Friday, January 5, 2018

Emails destroyed, justice denied?

Emails destroyed, justice denied?
What part of 'Don't delete government emails' did these Ontario cops not understand?

By Karen Selick
Contributor
Troy Media
Karen Selick
Click image to download
Deleted government emails have been hot news in Ontario since former premier Dalton McGuinty's aides
David Livingston and Laura Miller were charged with deliberately destroying records relating to cancelled gas-fired power plants.
Now an unrelated Ontario trial has revealed another alleged incident of deliberately deleted government emails.
In late 2015, government employees and police raided Glencolton Farms near Durham, Ont. It's the home of dairy farmer Michael Schmidt, who has for decades advocated the legalization of raw milk sales in Canada. The farm is now an incorporated co-op owned by about 150 shareholders.
When bureaucrats and police officers began seizing milk products and computers, about 70 people (co-op owners and their family members) rapidly converged on the farm to defend their property. Someone - not Schmidt - drove a tractor across the driveway, making it impossible for the government's van to leave. Dozens of people milled about, questioning the legality of the intended seizure (or, as they saw it, theft) of the milk.
The standoff ended after about five hours with the government unloading its van and the co-op members then permitting the empty vehicle to depart.

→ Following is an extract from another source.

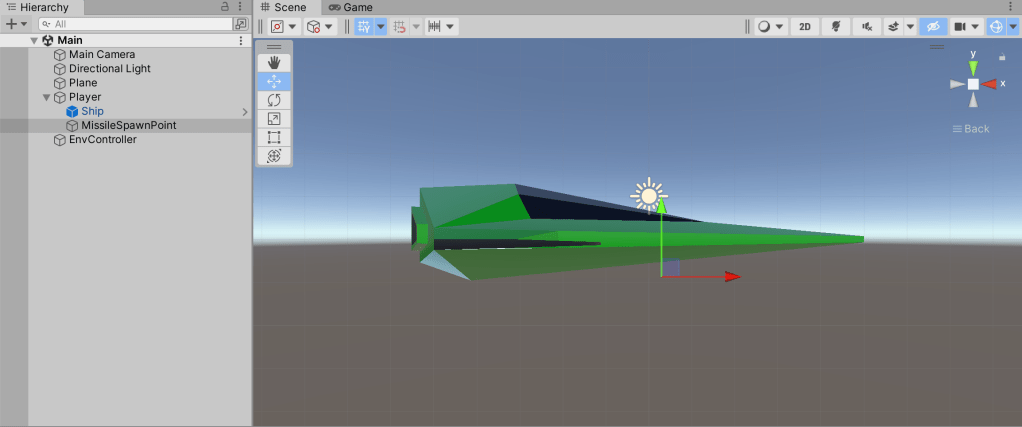Collapse the Main scene foldout
1022x427 pixels.
click(34, 41)
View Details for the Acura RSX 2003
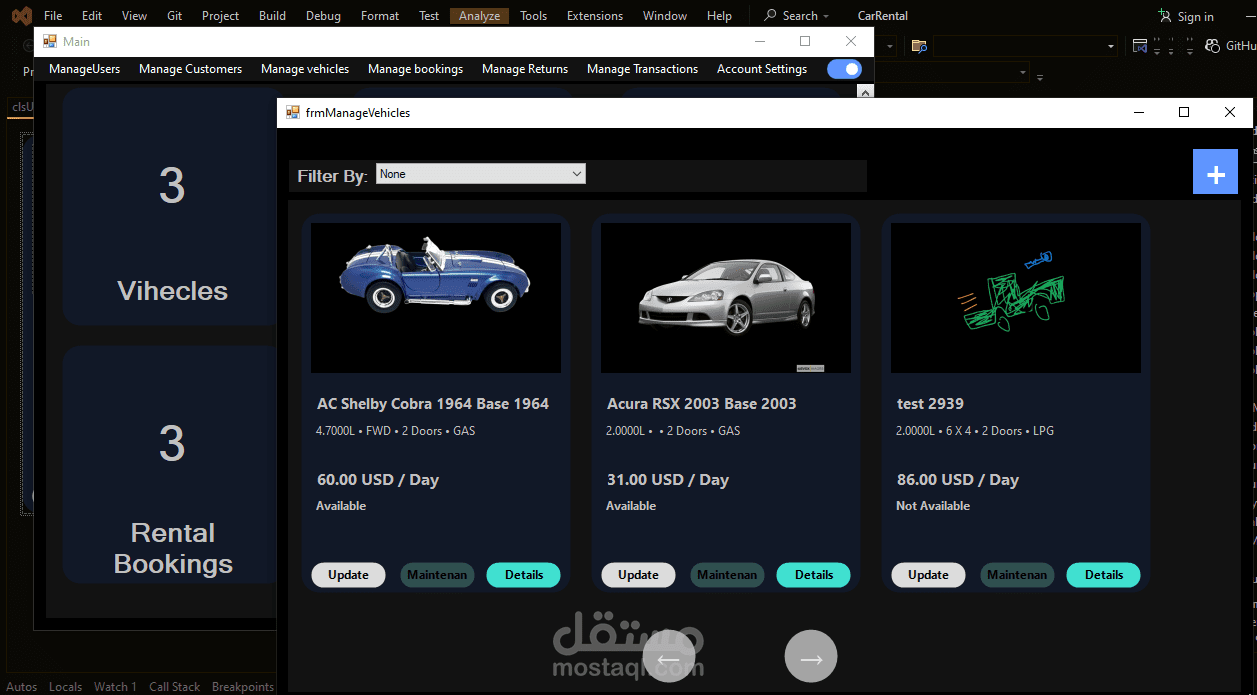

No one was arrested that day. But eventually, five people were charged with obstructing police officers. One was Schmidt, who the prosecutor cast as the blockade's mastermind, despite markedly conflicting evidence from witnesses.

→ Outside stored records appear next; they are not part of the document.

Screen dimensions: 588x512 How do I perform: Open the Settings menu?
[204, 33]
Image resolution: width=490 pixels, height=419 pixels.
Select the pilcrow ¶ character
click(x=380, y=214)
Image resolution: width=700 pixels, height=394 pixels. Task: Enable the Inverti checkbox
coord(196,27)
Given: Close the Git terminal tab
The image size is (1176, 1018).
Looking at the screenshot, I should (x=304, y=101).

While awaiting trial, the accused filed a freedom of information request. They especially wanted to find out why only five of them, out of 70 present that day, were charged. What criteria had the government used in deciding who to prosecute? Was this prosecution actually designed to put Schmidt in jail and silence his repeated, annoying advocacy on raw milk?
They eventually received a copy of the notebook of lead investigator Const. Ken MacPherson of the West Grey Police Service. His notes made references to emails exchanged between himself and other investigators. The accused asked for those emails. To their consternation, they were told that MacPherson had "resigned from [the police] service in June of 2016 and his email account including all sent and received emails was deleted at that time."
What? The chief investigating officer in a criminal case leaves his job while a trial is still pending and all of his electronic correspondence is destroyed? Is this what normally happens at the West Grey Police Service? How many other cases were on MacPherson's plate when he left? How many other accused people have been denied full disclosure because officers resign or retire and their email accounts are destroyed? And considering that the charges relating to the destroyed gas plant documents had been laid only six months earlier, how could it have escaped the police service's attention that destroying all of an officer's emails might be problematic?
The Police Services Act of Ontario gives clear guidance on this subject: it's considered misconduct for an officer to wilfully or carelessly cause the loss or damage of records belonging to the police force. It's also a Criminal Code offence to wilfully destroy computer data. Someone might be in a wee bit of trouble.
In any event, the Crown dropped the charges against two of the accused and a third was acquitted before Schmidt went to trial. Schmidt was convicted in October 2017 and sentenced in November to 60 days in jail. A few days later, the Crown quietly dropped the charges against the fifth accused.
One obvious inference is that the goal of the exercise was indeed to put Schmidt in jail and that charging the others was mere window dressing. Once a conviction was secured against Schmidt, the others were superfluous. The missing emails might corroborate this.
Both the current chief of police in West Grey and the Crown counsel prosecuting the case declined to be interviewed for this article.
Schmidt is appealing his conviction, his sentence and a judicial ruling that prevented him from accessing the destroyed emails on the computers of the people who MacPherson corresponded with.
Meanwhile, a formal complaint about the destroyed emails under the Police Services Act, and possibly under the Criminal Code, seems warranted.